[Extracted records]
..............................

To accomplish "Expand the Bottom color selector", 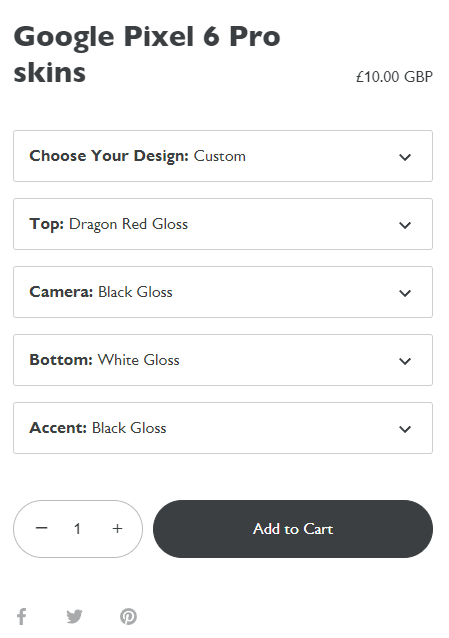I will [223, 360].
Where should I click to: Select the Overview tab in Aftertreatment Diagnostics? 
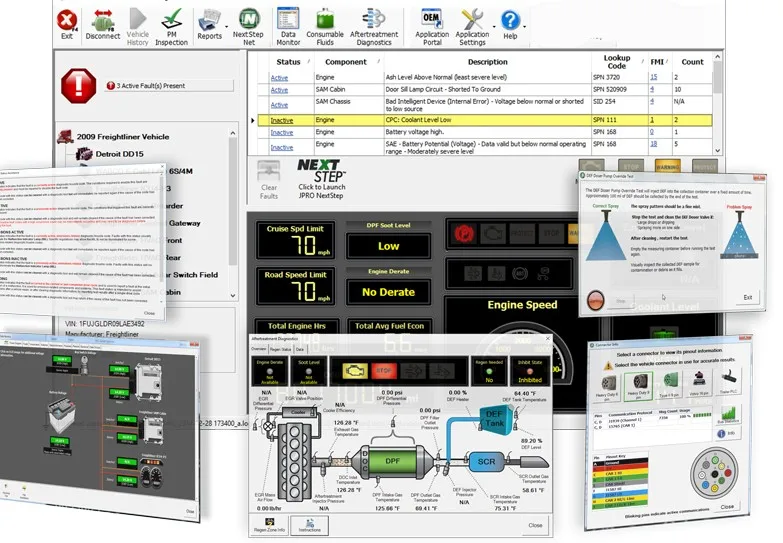click(259, 349)
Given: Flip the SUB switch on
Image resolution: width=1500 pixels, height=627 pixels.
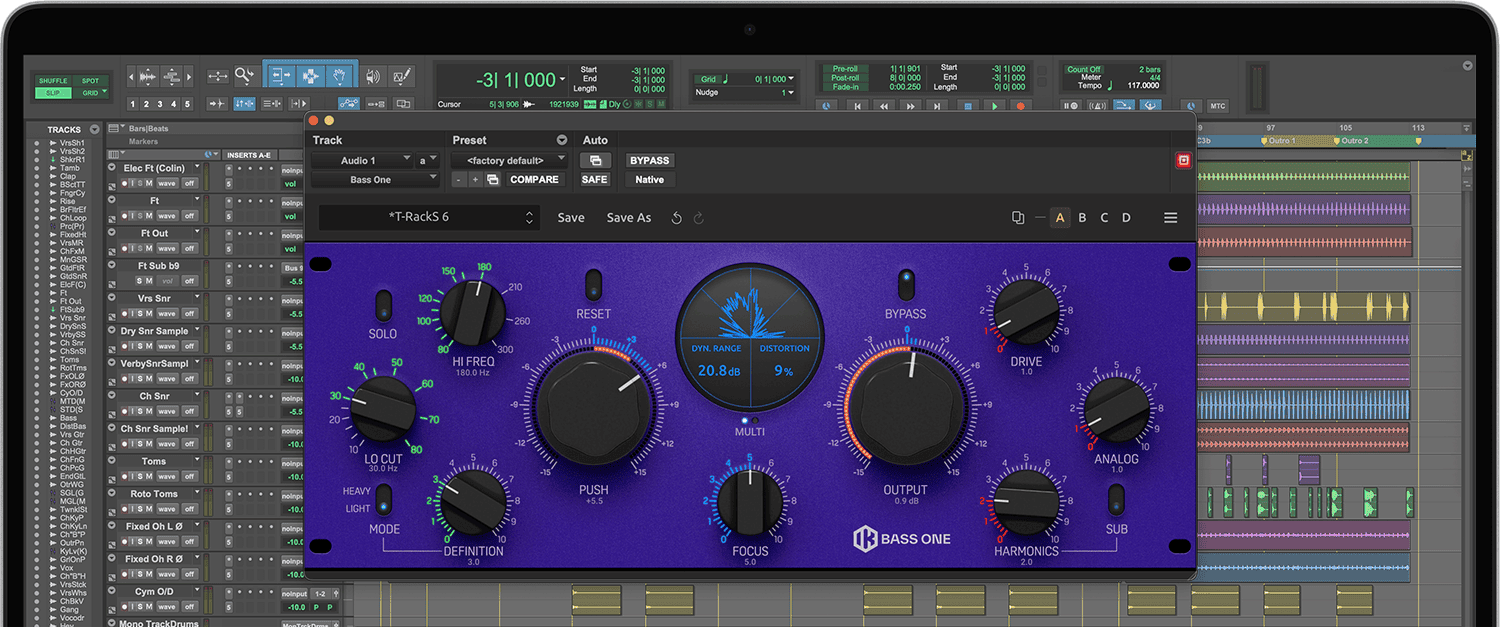Looking at the screenshot, I should point(1116,500).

..............................

_Task brief:_ Write out the line that contains "Given: Flip the SUB switch on" and every line after it to the end of the data, exactly as they stand. Omit the pictures.

_Solution to this problem:_
Given: Flip the SUB switch on
Image resolution: width=1500 pixels, height=627 pixels.
Looking at the screenshot, I should point(1116,500).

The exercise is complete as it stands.